■ WHAT YOU HAVE TO DO ■
For each statement (a), (b) and (c), decide whether the PetroBench V2 text agrees with it. Answer yes or no and quote the deciding words. (a) The Professional package is a scaled-down enterprise product. (b) Step length can be set as low as 10 feet. (c) Most legacy tools default to a 10-foot step length.

■ EXTRACTED TEXT ■
PetroBench V2 is live and the Professional package is available for independent operators and consulting engineers. This is not a scaled-down enterprise product. It is a purpose-built plan for engineers who run their own wells and need reliable simulation without the overhead of team-scale software.
Here is a detailed walkthrough of what Professional includes and how each capability applies to rod lift design work.
The wellbore model is more accurate now
The simulation engine uses cubic spline interpolation to model the wellbore path between survey points. Legacy tools typically use linear interpolation - straight-line segments between survey stations that approximate the actual wellbore trajectory.
In deviated wells with build sections, doglegs, and direction changes, the wellbore path between survey stations follows a curve. Linear interpolation treats each interval as a straight segment and introduces discontinuous angle changes at station boundaries. These artificial discontinuities produce stress concentrations in the simulation that do not exist in the actual wellbore.
The magnitude of this error increases with dogleg severity and survey spacing. At 6 degrees per 100 feet with 100-ft survey intervals, the predicted contact force at a station boundary can differ by 10 to 20 percent between linear and cubic spline methods. That difference is enough to change rod guide placement decisions and taper transition locations.
Cubic spline interpolation fits a continuous curve through the survey points, matching position, direction, and curvature at each station. The resulting trajectory is smooth and differentiable everywhere, which eliminates the artificial stress concentrations that linear methods introduce at station boundaries.
Step length is configurable down to 10 feet, compared to the 50-ft default in most legacy tools. In wells with tight build sections, 10-ft resolution with cubic spline geometry resolves side load peaks that coarser models average out. Rod guide placement based on 50-ft linear interpolation can miss the actual contact force peak by 50 to 100 feet.

■ DATA LISTING ■
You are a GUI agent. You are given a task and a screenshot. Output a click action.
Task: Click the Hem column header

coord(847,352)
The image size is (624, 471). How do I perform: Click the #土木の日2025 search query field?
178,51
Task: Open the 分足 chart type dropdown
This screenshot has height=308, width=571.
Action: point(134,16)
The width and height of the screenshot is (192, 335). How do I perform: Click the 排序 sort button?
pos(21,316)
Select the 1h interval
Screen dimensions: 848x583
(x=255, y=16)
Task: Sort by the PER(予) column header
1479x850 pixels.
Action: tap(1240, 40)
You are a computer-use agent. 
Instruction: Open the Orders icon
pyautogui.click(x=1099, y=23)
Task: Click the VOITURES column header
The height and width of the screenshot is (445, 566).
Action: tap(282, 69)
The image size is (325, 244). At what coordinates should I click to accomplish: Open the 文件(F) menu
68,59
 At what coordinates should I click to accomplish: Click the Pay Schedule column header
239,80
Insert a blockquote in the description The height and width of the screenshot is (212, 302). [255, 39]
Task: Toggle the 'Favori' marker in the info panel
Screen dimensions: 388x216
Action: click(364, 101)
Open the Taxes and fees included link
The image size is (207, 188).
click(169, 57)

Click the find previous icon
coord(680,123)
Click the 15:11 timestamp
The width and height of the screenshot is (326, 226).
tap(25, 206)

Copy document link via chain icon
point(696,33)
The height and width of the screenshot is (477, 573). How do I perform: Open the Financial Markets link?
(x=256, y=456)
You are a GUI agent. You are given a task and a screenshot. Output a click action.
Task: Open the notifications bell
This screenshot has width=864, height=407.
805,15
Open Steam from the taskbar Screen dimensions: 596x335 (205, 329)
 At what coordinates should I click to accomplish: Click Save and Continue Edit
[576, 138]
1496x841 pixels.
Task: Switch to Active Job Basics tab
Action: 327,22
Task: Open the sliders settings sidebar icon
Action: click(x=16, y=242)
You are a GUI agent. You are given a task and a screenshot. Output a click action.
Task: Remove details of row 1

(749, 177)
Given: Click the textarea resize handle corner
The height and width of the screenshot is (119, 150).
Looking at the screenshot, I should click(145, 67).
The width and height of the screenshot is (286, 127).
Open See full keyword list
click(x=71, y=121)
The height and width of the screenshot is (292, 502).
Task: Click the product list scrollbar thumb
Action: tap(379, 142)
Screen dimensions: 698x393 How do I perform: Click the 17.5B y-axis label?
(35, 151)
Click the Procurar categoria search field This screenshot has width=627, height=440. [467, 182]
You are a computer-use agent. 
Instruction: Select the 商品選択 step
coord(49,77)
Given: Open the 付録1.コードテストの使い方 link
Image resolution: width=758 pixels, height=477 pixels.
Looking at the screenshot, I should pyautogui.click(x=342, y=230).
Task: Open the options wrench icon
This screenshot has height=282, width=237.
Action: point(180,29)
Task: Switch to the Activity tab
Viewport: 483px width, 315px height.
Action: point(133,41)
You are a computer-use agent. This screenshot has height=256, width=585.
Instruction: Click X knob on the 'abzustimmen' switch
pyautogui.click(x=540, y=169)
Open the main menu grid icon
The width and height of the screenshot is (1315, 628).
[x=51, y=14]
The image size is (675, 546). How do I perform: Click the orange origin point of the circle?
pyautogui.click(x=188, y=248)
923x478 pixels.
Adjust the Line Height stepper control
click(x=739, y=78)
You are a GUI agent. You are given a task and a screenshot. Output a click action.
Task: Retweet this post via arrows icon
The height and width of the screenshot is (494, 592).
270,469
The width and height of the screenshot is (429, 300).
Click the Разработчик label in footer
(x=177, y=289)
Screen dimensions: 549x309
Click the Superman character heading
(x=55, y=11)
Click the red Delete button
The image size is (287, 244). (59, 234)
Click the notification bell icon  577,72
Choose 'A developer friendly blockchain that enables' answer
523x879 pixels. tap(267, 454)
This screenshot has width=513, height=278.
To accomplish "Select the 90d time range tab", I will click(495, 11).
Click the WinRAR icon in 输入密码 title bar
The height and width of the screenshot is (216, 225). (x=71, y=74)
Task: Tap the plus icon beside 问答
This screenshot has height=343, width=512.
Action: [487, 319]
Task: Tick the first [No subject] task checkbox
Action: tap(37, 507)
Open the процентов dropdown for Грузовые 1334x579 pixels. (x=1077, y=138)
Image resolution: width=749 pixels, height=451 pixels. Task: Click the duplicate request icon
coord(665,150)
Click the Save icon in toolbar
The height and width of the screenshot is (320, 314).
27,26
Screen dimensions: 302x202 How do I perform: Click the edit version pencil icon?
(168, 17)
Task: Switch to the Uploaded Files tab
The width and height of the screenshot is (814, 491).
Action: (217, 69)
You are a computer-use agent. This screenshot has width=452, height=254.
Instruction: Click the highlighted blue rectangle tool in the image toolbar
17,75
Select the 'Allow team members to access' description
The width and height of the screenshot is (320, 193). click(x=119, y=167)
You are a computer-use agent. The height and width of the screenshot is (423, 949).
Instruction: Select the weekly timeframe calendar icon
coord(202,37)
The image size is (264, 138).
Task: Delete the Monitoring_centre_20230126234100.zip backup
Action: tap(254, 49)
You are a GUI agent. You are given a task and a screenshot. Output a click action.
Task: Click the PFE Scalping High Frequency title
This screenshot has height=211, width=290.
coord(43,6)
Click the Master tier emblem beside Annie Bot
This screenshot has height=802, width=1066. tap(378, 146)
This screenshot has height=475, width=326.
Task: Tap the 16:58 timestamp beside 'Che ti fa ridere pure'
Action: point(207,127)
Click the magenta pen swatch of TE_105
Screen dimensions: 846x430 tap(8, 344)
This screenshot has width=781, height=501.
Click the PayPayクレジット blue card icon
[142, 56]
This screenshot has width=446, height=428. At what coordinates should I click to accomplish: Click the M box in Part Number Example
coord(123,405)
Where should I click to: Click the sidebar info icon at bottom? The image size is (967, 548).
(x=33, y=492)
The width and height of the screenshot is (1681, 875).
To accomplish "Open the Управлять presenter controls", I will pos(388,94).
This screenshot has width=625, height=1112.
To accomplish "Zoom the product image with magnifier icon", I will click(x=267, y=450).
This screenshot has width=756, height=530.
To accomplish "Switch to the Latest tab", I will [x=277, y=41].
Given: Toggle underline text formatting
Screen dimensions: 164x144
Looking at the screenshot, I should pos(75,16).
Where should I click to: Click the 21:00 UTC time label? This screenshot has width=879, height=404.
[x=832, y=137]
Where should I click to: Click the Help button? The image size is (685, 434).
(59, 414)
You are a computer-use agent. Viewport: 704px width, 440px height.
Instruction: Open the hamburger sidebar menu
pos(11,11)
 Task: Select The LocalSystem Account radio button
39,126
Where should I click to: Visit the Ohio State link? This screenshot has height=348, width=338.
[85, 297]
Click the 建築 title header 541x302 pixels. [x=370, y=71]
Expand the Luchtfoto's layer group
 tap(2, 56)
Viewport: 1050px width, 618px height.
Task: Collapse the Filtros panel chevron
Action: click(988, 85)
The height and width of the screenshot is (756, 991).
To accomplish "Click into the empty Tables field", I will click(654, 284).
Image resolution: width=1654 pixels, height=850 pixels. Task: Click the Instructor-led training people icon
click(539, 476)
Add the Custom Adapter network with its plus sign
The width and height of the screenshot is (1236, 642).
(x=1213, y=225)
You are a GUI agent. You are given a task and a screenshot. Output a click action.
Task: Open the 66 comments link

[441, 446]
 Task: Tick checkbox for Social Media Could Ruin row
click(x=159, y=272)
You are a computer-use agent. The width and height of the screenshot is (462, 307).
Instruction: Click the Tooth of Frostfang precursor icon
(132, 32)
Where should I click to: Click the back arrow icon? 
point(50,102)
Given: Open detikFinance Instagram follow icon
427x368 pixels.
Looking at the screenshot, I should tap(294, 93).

■ PROBLEM SOLUTION ■
(a) No: "This is not a scaled-down enterprise product."
(b) Yes: "Step length is configurable down to 10 feet"
(c) No: "compared to the 50-ft default in most legacy tools"